Friday, September 25, 2009

The Passenger

Another dense masterpiece from Michelangelo Antonioni, The Passenger follows a man who tries to rediscover himself by running away from everything he has ever known. David Locke (Jack Nicholson) fakes his own death by trading identities with a dead man, unwittingly involving himself in the dead man's dangerous intrigues. He soon finds himself running away from the man he once was and grappling with the person he has become. He meets a free-thinking, libertine woman (the always beautiful and captivating Maria Schneider) and they go on a journey that is part holiday and part getaway.

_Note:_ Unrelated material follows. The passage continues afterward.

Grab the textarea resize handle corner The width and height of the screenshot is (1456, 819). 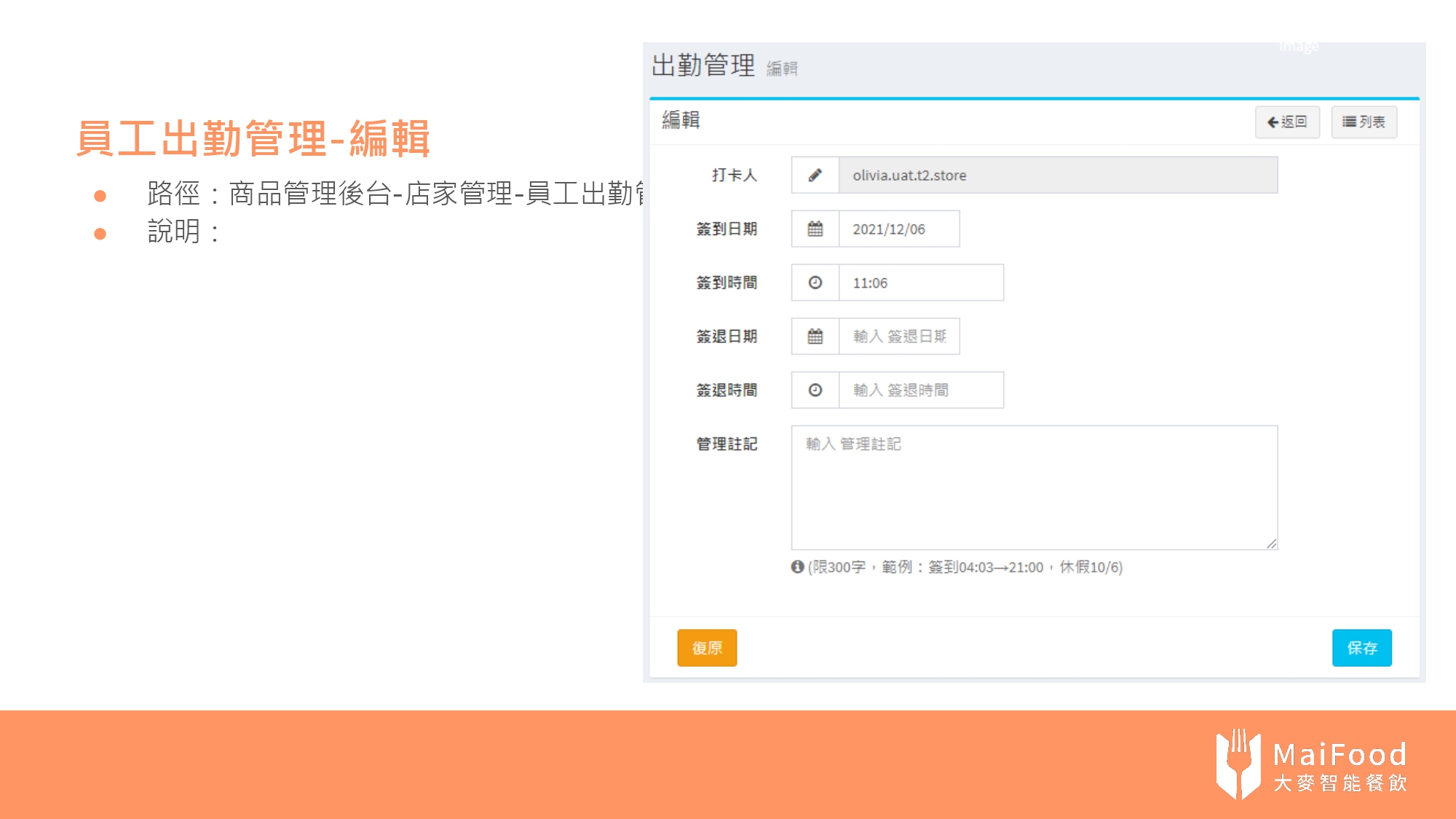point(1271,543)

The Passenger is almost a thriller, not quite a love story, but it is primarily a study the nature of self, identity and ones relationship with others in the abstract. Locke's personal and legal rejection of everything that makes him David Locke changes the way he relates to everything and everyone around him. He adopts the dead man's persona, but never truly embraces it: so who is he really? During the course of the movie he defines himself more in terms of what he rejects (and flees) than what he espouses. His relationship with Schneider's character (significantly we never learn her name) is indissoluble and fleeting at the same time; their conversations are abstract existential musings. They never know each other, and in a sense neither are knowable. Watch: draw your own conclusions, please.

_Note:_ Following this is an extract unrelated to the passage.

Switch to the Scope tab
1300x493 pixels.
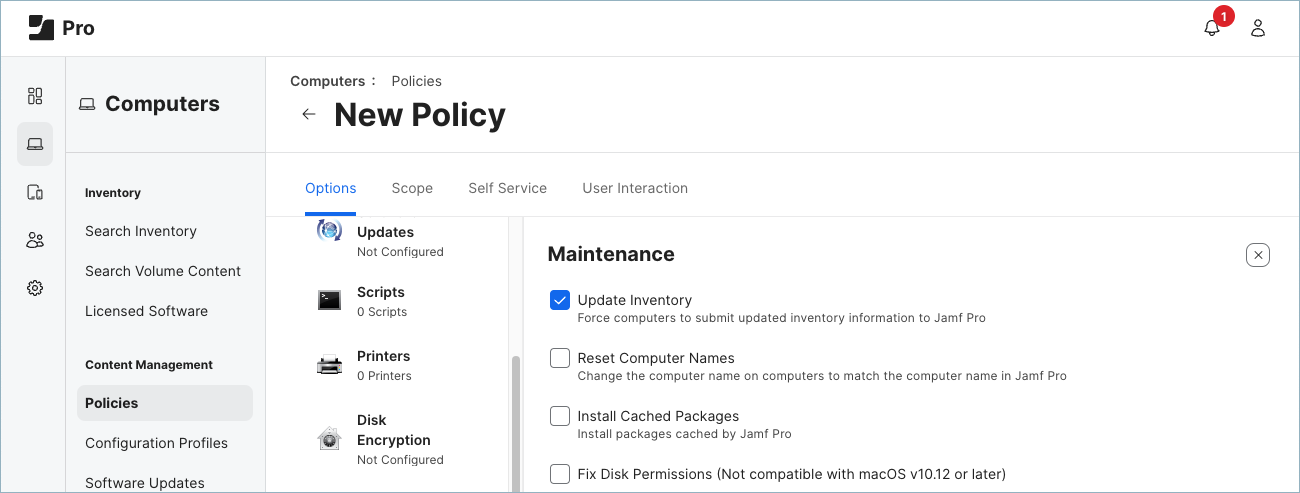pos(412,188)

A word about Jack. I feel as though his most well-know, defining roles (One Flew Over the Cuckoos Nest, The Shining, Chinatown, to an extent, and others) are portrayed as vibrant dynamos, characters that truly burst off the screen. He certainly is a brilliant and dynamic actor, and fantastic in those movies. In The Passenger his character, by its very nature, will not grab you like many of his other roles -- but he is great. His lesser roles (lesser by virtue of prominence, not quality) are often of a more subdued nature, which is something I have only learned in the last year or so. I would recommend The King of Marvin Gardens and highly recommend Five Easy Pieces as good movies and another side of Jack. OK, back to The Passenger.

An Antonioni movie with a plot! The first such movie that I have seen from him, which is not a knock on the other two in any way. He achieves a striking balance between the world of Nicholson and Schneider and everyone else who is being themselves, playing the parts they have cultivated their whole lives. The opening scenes in the Sahara Desert are disorienting, brilliantly so for the opening of this movie. He makes very limited use of flashbacks, accenting rather than driving the narrative and characterization in interesting ways. The photography is, of course, brilliant. It was shot by Luciano Tovoli (god damn those Italians really have a knack for beautiful composition). I have two favorite shots. while driving down a tree-lined Spanish road, Schneider asks Jack what he is trying to get away from, Jack replies "Face the back of the car," which she does, and as she looks at everything behind them from the back seat while the car flies forward the camera catches her from below, we see only her erect figure set against the canopy rushing by overhead. Description does not do justice. The penultimate shot is sublime, and I am not quite sure how they did it; it defies description. No one knows how to end a movie like Antonioni.

The Passenger manages to be both artistic and captivating, abstract yet grounded. The plot and the point reinforce each other throughout, cemented by flawless direction. Of the Antonioni movies that I have seen, Blow Up and Zabriskie Point, being the others, I would recommend this for a first Antonioni movie. It unmistakably bears his touch but it is much more accessible than the other two. So watch this first and hopefully it won't be your last.